Work to complete: Find every line of the listing that contains the string "target", matching case exactly, and copy each of those lines.

▼

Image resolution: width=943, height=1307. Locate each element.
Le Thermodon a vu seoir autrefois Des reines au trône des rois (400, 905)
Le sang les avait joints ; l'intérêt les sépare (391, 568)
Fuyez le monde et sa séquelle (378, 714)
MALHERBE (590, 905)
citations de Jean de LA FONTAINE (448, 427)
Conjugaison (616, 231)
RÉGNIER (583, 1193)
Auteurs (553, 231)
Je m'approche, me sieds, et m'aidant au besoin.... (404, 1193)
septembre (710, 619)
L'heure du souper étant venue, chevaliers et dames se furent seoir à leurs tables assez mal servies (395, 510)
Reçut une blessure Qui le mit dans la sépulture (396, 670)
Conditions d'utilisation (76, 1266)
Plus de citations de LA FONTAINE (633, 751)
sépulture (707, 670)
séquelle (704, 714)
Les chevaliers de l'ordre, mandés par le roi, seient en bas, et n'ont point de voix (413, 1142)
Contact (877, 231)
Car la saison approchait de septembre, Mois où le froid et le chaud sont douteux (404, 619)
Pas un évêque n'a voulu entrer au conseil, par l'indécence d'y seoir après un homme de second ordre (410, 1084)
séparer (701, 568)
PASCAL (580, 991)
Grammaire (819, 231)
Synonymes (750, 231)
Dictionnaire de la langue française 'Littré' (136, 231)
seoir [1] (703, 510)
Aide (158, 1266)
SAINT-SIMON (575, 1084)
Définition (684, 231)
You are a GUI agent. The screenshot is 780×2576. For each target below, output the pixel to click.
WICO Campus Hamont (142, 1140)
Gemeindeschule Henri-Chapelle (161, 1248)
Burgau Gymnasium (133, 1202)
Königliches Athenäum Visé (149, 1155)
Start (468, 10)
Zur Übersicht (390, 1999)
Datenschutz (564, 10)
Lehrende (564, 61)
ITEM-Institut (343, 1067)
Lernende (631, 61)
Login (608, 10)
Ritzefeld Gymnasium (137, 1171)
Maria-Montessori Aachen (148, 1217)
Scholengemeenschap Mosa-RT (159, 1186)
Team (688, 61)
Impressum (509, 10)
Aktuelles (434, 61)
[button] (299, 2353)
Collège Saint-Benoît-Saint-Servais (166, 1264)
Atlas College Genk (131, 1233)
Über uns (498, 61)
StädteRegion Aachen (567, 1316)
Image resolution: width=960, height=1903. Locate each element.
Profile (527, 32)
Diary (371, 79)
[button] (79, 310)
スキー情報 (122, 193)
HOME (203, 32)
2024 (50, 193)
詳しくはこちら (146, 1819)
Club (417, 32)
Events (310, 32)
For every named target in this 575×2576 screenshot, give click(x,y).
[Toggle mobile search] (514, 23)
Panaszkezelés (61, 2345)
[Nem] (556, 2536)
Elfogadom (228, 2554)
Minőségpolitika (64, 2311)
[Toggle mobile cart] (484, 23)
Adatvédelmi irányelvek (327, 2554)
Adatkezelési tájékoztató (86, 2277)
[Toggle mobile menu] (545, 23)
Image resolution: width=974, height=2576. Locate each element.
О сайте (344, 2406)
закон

▲

Expected answer:
You are a GUI agent. The screenshot is 780×2576. For each target below, output the pixel to click.
For every named target in this 575×2576 screenshot, give click(x,y).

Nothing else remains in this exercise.